CHARACTERIZATION OF BREAST TISSUE IN EARLY PREGNANCY
TO HELP DEFINE THE EFFECT OF INDUCED ABORTION ON
BREAST CANCER RISK
DeShawn Taylor, M.D.
A Thesis Presented to the
FACULTY OF THE GRADUATE SCHOOL
UNIVERSITY OF SOUTHERN CALIFORNIA
In Partial Fulfillment of the
Requirements for the Degree
MASTER OF SCIENCE
CLINICAL AND BIOMEDICAL INVESTIGATIONS
Copyright 2007 DeShawn Taylor, M.D.
Prospective studies show that pregnancies interrupted by induced abortion may provide as much as 70% of the breast cancer protection provided by a term pregnancy. Estrogen (E) and progesterone (P4), acting through estrogen receptor alpha (ER-A) and progesterone receptor (PR) isoforms A and B, are mitogenic to breast epithelium but their increased levels early in pregnancy may lead to differentiation of the epithelium and hence to a decreased breast cancer risk. We have begun to investigate the actions of E and P4 in early pregnancy by determining PR-A, PR-B, ER-A and MIB1 in the breast epithelium immediately after an induced abortion.
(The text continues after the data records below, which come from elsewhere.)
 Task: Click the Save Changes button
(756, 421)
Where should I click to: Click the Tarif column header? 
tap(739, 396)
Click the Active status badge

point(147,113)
PR-A was significantly decreased compared to non-pregnant premenopausal controls and decreased with gestational age. PR-B, ER-A and MIB1 expression were increased compared to controls, but did not correlate with gestational age. Future studies will investigate the consequences of such a profound change in PR expression on the breast.